→ **Data lines**:
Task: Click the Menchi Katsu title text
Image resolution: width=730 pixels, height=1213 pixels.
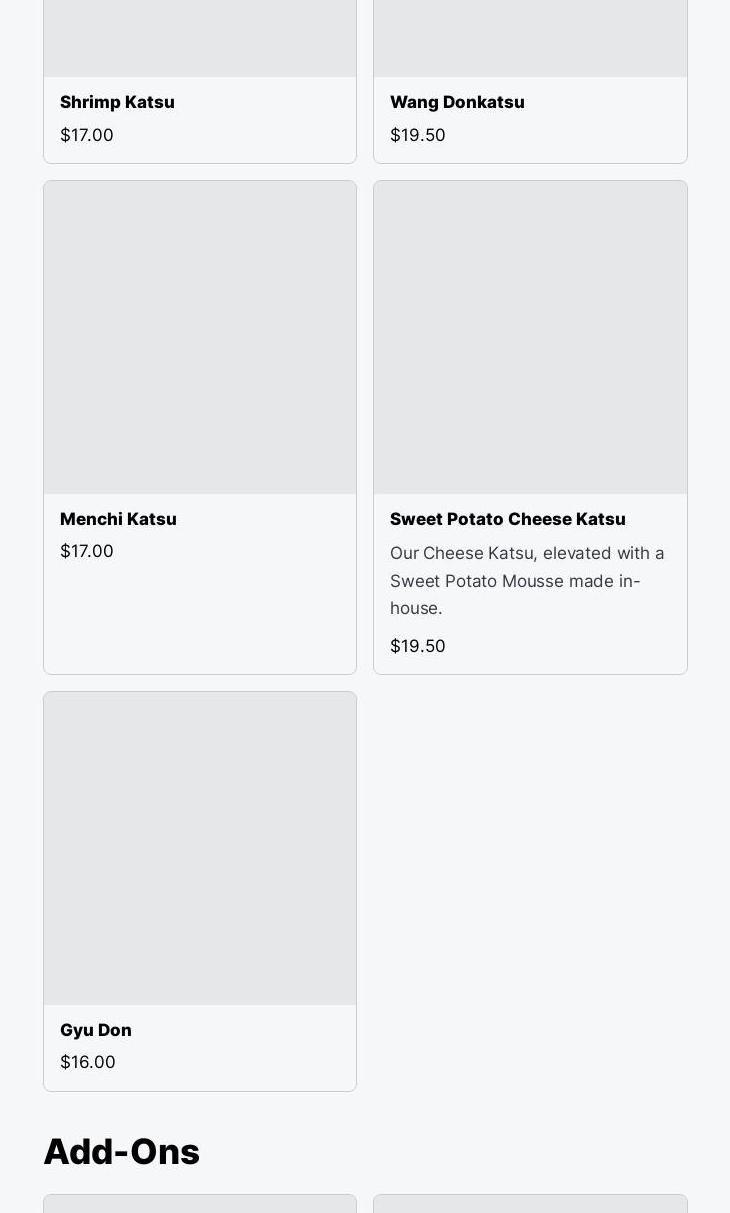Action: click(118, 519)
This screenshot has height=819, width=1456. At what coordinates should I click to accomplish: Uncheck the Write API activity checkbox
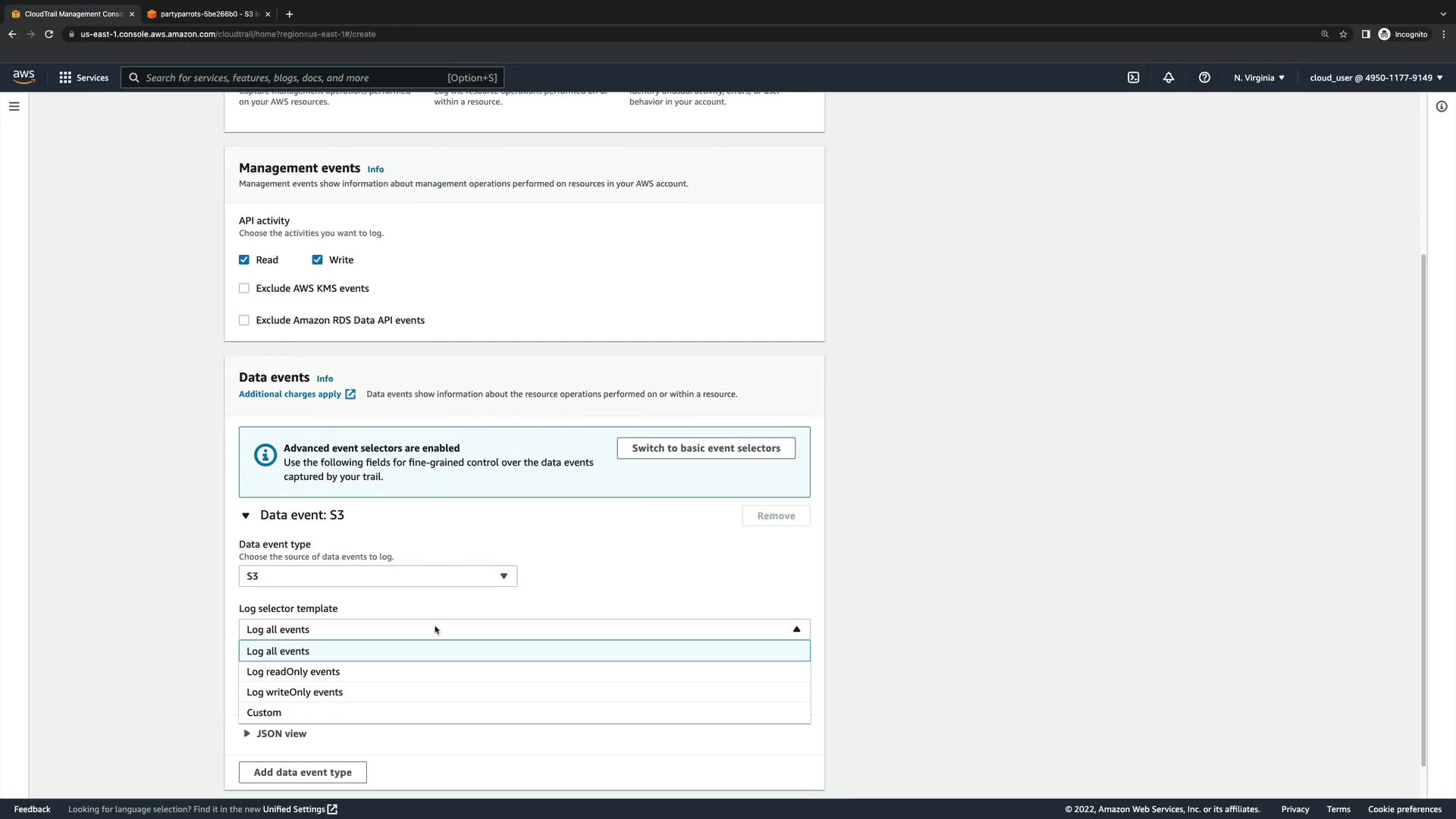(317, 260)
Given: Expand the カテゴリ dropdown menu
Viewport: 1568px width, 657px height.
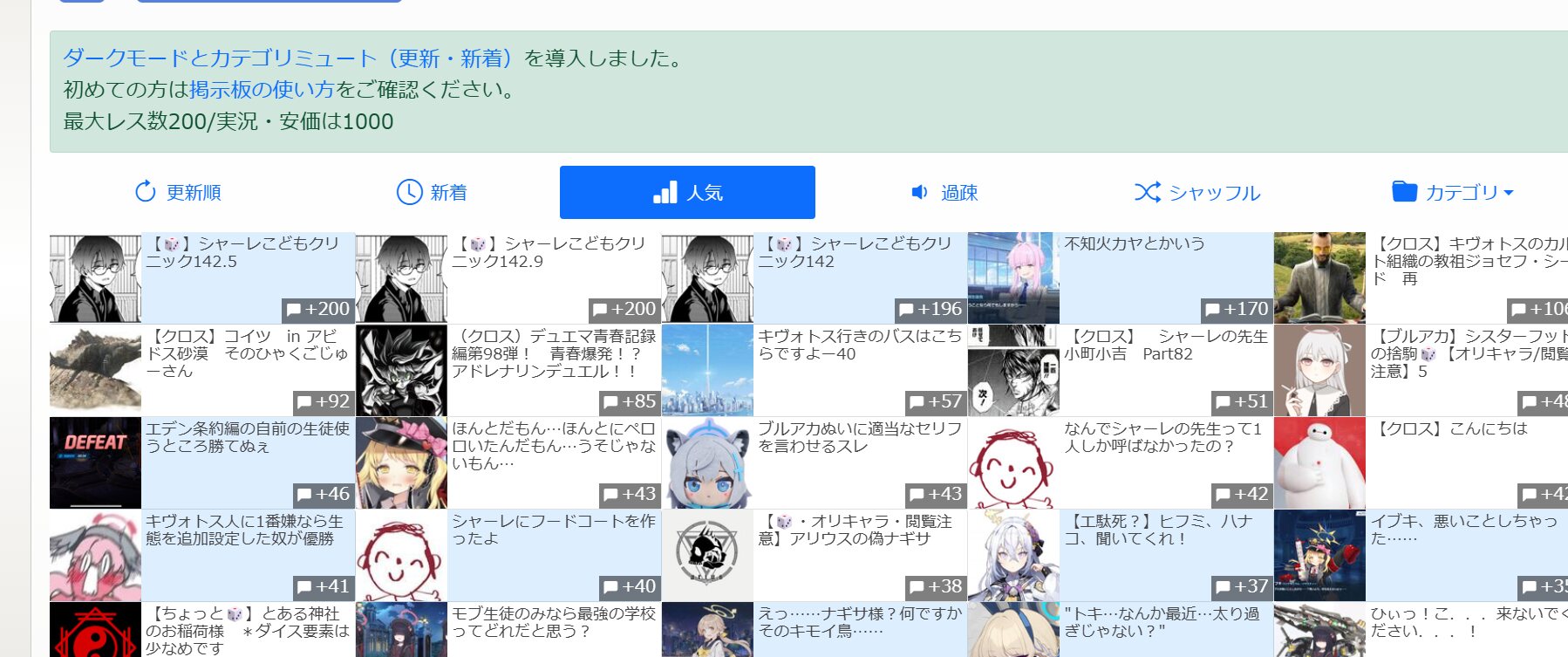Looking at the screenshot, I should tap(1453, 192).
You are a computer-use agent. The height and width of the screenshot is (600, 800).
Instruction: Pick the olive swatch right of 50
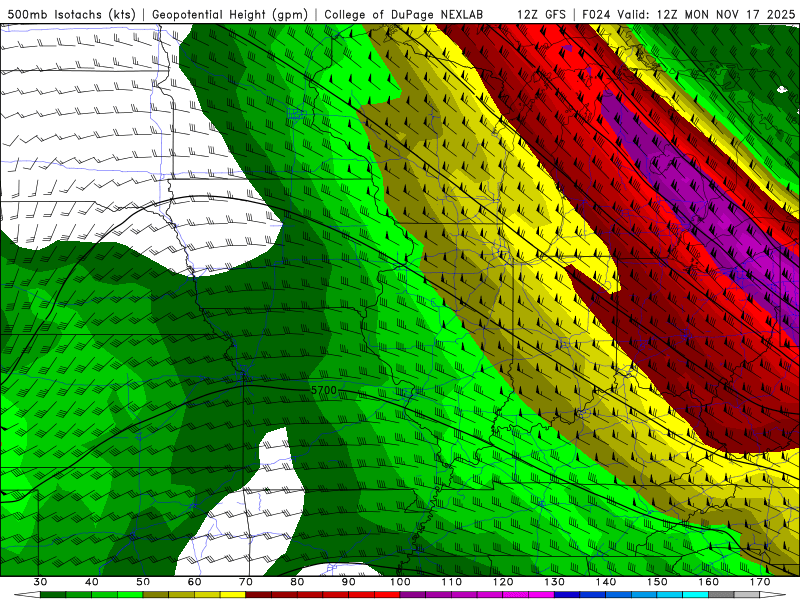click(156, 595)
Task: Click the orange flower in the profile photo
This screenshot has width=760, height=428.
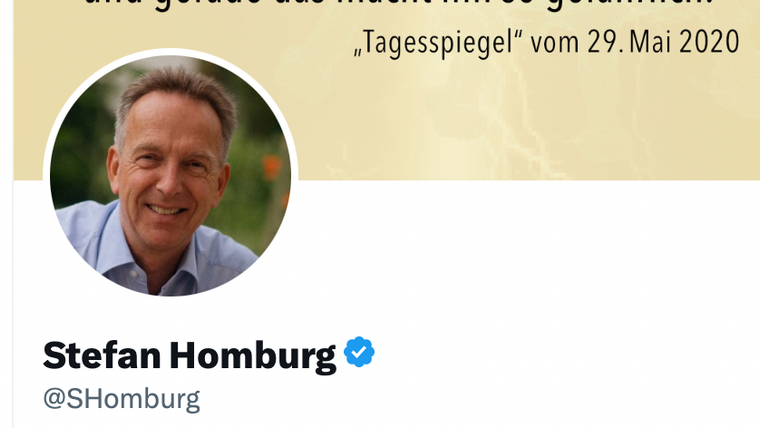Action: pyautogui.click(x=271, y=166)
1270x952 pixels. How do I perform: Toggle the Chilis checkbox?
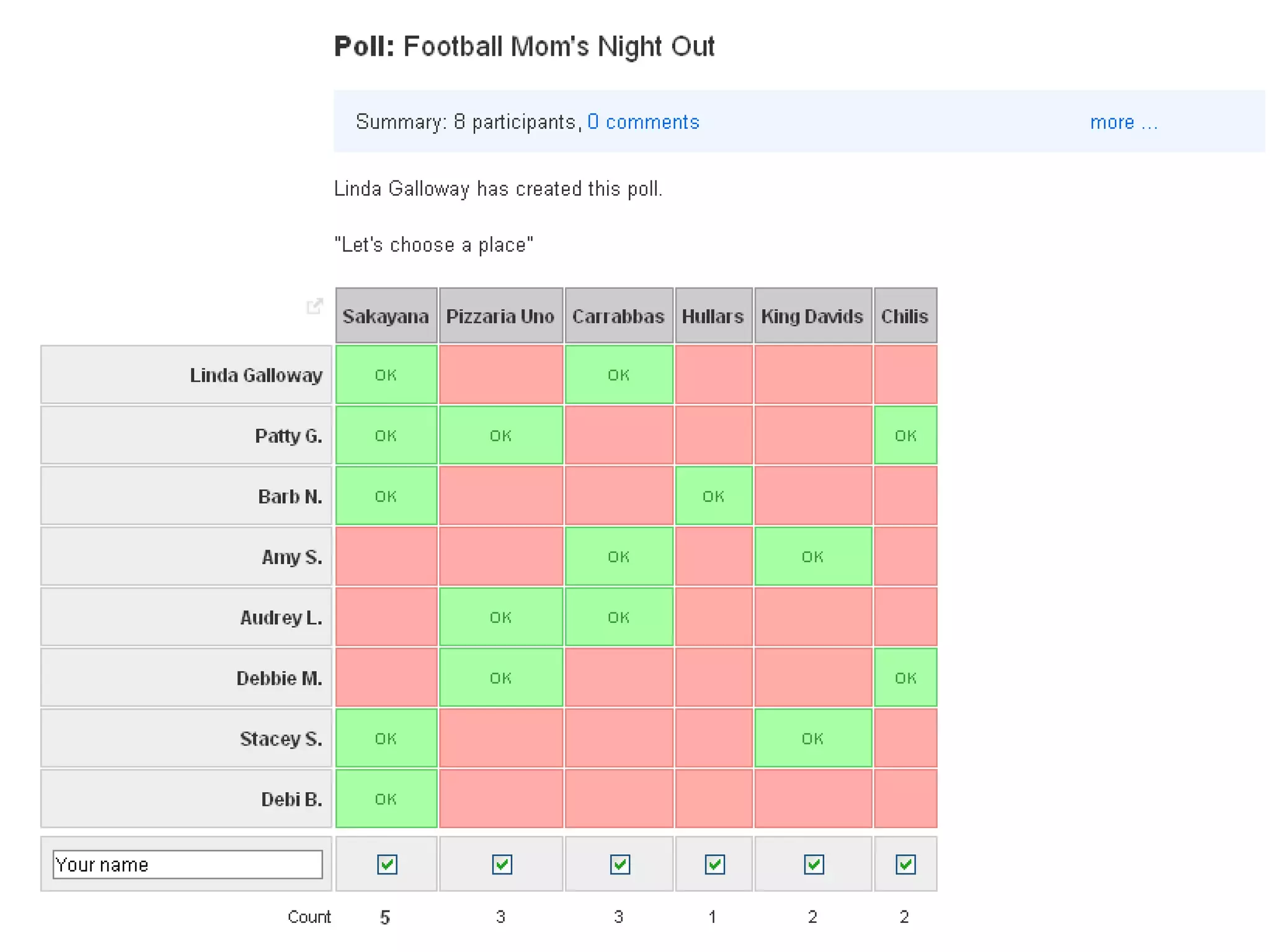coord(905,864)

→ **Your task**:
Reproduce all of the data above word for word, leaving out the pictures.

→ **Solution for this exercise**:
Task: Click the Menchi Katsu title text
Image resolution: width=730 pixels, height=1213 pixels.
Action: click(118, 519)
This screenshot has height=819, width=1456. At what coordinates should I click to accomplish: Uncheck the Write API activity checkbox
(317, 260)
Given: Expand the カテゴリ dropdown menu
Viewport: 1568px width, 657px height.
Looking at the screenshot, I should tap(1453, 192).
You are a computer-use agent. The height and width of the screenshot is (600, 800).
Instruction: Pick the olive swatch right of 50
click(156, 595)
Task: Click the orange flower in the profile photo
This screenshot has width=760, height=428.
Action: pyautogui.click(x=271, y=166)
1270x952 pixels. How do I perform: Toggle the Chilis checkbox?
coord(905,864)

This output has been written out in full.